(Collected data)
════
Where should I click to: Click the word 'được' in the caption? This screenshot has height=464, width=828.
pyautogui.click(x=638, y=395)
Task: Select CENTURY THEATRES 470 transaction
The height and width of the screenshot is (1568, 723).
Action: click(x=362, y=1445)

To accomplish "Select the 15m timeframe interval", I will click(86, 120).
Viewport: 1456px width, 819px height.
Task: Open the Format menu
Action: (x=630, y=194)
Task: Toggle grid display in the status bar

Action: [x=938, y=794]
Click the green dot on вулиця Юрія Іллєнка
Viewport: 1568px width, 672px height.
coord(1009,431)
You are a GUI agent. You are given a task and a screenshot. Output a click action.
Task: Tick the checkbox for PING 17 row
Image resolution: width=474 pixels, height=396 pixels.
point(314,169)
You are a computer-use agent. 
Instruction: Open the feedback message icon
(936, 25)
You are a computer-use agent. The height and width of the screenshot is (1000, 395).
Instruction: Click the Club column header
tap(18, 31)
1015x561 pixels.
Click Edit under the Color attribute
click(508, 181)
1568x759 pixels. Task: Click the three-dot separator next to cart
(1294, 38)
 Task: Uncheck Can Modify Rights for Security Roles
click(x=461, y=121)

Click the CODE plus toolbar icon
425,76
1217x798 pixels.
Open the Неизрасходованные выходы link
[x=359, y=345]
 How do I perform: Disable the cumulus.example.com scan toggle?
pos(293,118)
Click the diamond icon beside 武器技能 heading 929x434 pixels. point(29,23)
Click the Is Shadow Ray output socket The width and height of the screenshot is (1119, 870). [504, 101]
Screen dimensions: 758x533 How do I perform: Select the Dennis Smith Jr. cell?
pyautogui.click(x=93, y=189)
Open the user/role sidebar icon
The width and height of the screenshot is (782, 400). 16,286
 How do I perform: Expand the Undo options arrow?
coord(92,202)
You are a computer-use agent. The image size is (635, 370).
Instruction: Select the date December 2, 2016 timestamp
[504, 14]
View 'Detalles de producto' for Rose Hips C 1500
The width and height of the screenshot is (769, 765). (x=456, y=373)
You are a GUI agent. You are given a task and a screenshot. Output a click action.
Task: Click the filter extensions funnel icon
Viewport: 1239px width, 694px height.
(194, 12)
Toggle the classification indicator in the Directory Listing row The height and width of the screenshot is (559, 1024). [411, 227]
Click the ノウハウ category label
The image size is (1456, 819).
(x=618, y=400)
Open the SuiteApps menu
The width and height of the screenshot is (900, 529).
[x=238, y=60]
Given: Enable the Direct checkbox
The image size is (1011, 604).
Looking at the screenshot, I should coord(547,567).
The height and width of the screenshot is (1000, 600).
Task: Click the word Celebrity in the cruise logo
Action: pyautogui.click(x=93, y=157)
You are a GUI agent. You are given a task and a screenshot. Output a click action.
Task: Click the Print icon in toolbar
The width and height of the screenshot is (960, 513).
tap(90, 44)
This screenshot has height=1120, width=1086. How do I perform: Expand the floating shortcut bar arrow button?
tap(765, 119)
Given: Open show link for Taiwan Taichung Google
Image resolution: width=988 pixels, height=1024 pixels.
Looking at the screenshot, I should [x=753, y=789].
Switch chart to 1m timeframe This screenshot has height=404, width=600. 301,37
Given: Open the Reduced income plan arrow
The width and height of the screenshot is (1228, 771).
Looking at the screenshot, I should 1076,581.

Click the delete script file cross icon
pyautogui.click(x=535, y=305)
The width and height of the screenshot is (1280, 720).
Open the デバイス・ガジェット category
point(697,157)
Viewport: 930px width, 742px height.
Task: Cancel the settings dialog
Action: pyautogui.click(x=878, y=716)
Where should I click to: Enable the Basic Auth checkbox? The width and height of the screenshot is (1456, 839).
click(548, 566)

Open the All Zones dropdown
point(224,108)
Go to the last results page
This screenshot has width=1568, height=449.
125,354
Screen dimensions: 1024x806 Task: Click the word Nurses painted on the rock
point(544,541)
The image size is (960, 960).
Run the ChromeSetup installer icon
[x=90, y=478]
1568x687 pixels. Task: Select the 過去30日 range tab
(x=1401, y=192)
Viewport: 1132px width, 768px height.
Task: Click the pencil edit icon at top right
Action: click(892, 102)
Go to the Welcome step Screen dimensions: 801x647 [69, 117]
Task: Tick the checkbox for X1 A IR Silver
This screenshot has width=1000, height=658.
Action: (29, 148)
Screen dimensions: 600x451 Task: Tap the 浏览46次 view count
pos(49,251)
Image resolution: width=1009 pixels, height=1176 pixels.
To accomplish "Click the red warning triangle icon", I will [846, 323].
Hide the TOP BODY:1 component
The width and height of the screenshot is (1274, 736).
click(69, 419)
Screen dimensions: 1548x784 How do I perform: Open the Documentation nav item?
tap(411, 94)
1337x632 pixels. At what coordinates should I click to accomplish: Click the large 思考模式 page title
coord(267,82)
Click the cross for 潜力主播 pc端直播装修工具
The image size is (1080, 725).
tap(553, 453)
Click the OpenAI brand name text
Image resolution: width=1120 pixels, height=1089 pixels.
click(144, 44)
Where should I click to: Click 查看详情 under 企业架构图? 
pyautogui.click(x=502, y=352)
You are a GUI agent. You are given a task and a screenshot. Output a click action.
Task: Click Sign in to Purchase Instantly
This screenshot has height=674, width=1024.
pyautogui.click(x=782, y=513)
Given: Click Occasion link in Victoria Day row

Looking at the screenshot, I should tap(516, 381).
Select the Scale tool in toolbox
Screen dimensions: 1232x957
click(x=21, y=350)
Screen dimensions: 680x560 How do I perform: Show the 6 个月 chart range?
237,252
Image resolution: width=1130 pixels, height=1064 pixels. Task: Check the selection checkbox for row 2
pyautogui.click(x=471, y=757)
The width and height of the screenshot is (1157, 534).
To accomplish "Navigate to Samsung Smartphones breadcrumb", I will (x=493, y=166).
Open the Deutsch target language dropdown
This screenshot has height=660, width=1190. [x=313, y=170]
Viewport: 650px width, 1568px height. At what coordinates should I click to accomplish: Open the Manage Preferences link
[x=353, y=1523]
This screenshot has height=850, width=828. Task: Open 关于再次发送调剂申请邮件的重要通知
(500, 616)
════
Assignment: From the entries above, write out only the lines starting at the line that holds "Screen dimensions: 758x533" and ending at the line that holds "You are a computer-use agent. The image", keeping both and matching them exactly.

Completed exercise:
Screen dimensions: 758x533 How do I perform: Select the Dennis Smith Jr. cell?
pyautogui.click(x=93, y=189)
Open the user/role sidebar icon
The width and height of the screenshot is (782, 400). 16,286
 How do I perform: Expand the Undo options arrow?
coord(92,202)
You are a computer-use agent. The image size is (635, 370).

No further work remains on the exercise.